Activity -> Could you give the data below again exactly, apart from the pictures?
═══ Record excerpts ═══
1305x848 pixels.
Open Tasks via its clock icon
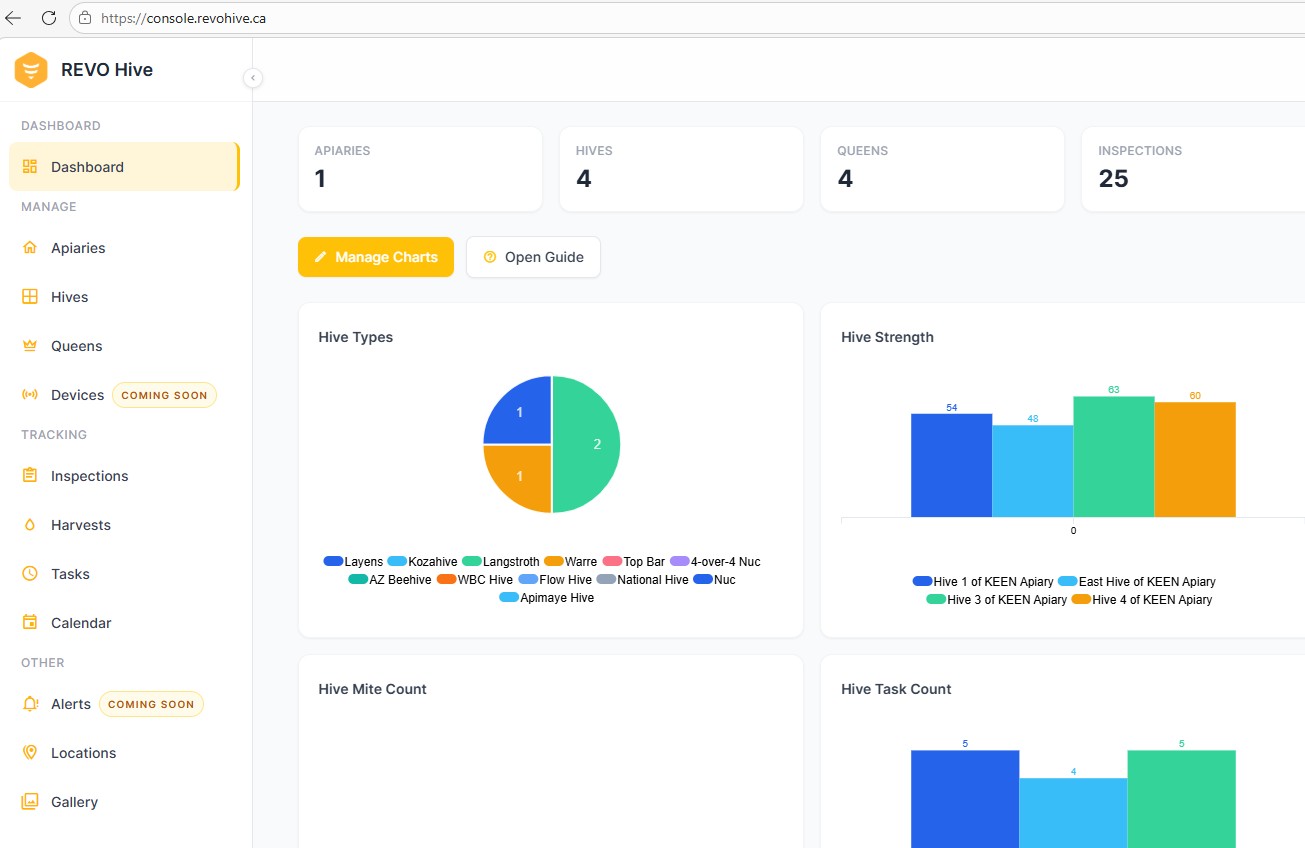30,574

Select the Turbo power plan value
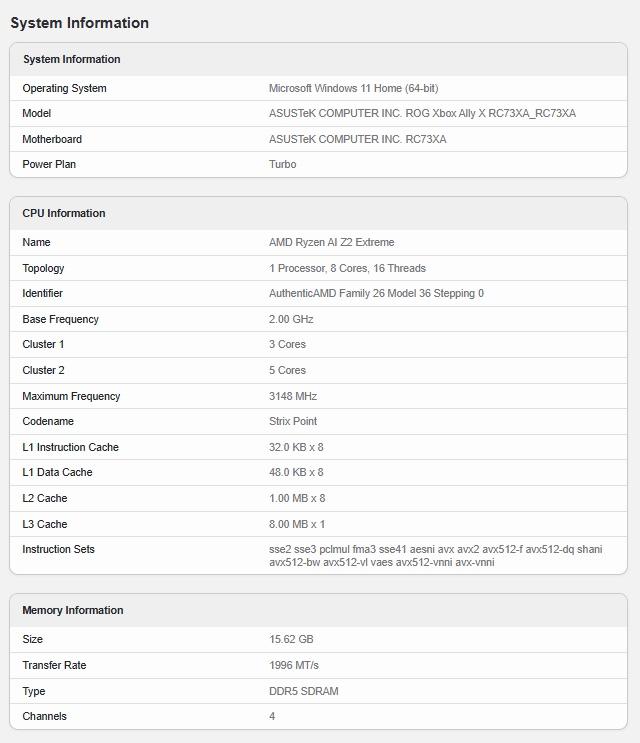282,164
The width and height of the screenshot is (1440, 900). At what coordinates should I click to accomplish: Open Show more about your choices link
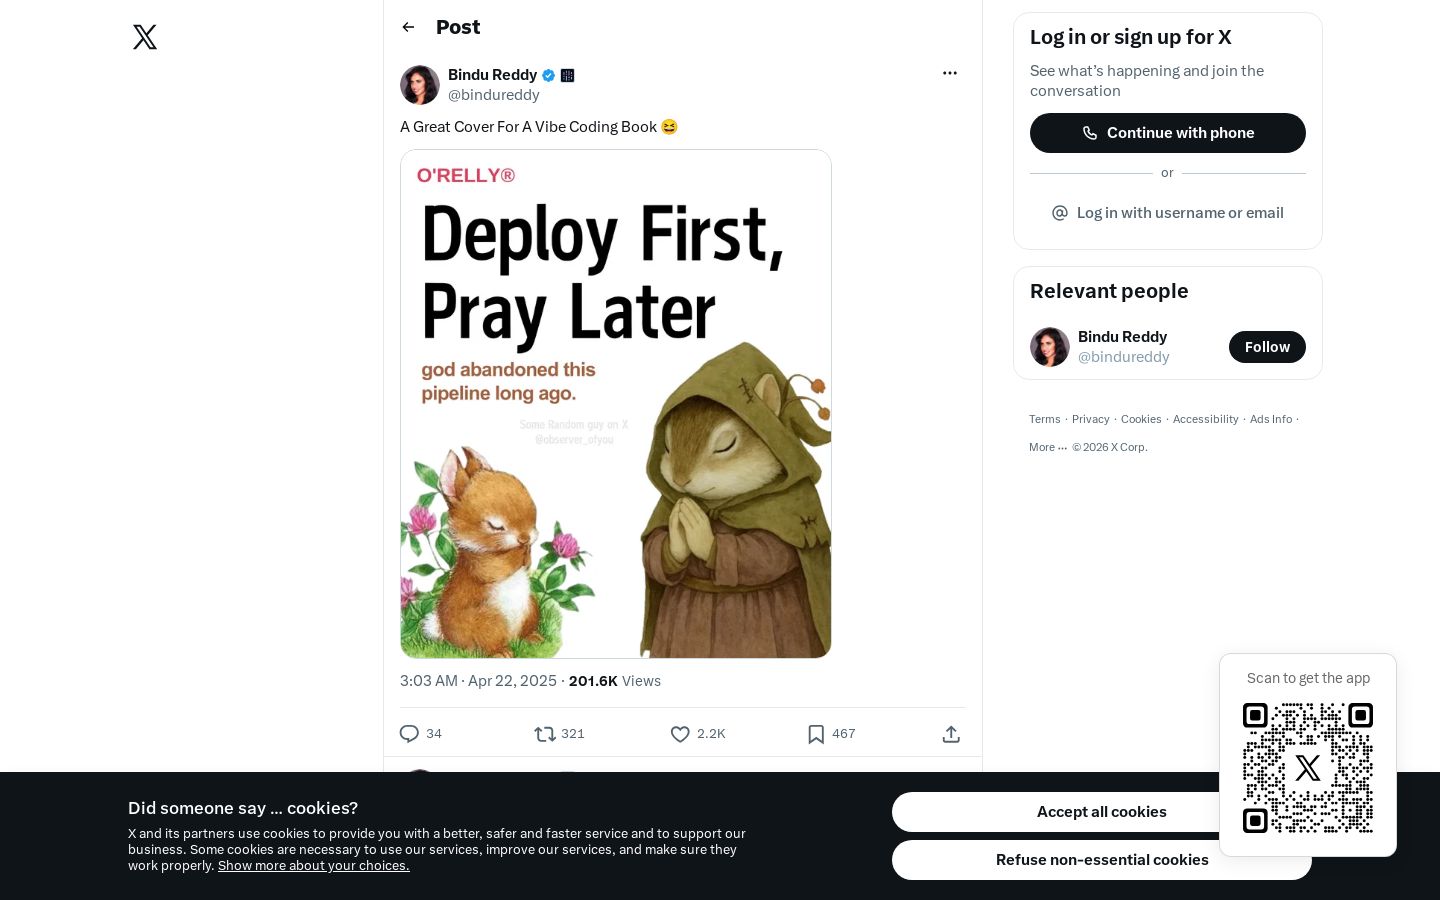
═══
Solution to this problem ->
1305x848 pixels.
Open Tasks via its clock icon
30,574

Select the Turbo power plan value
282,164
The width and height of the screenshot is (1440, 900). At what coordinates should I click to accomplish: Open Show more about your choices link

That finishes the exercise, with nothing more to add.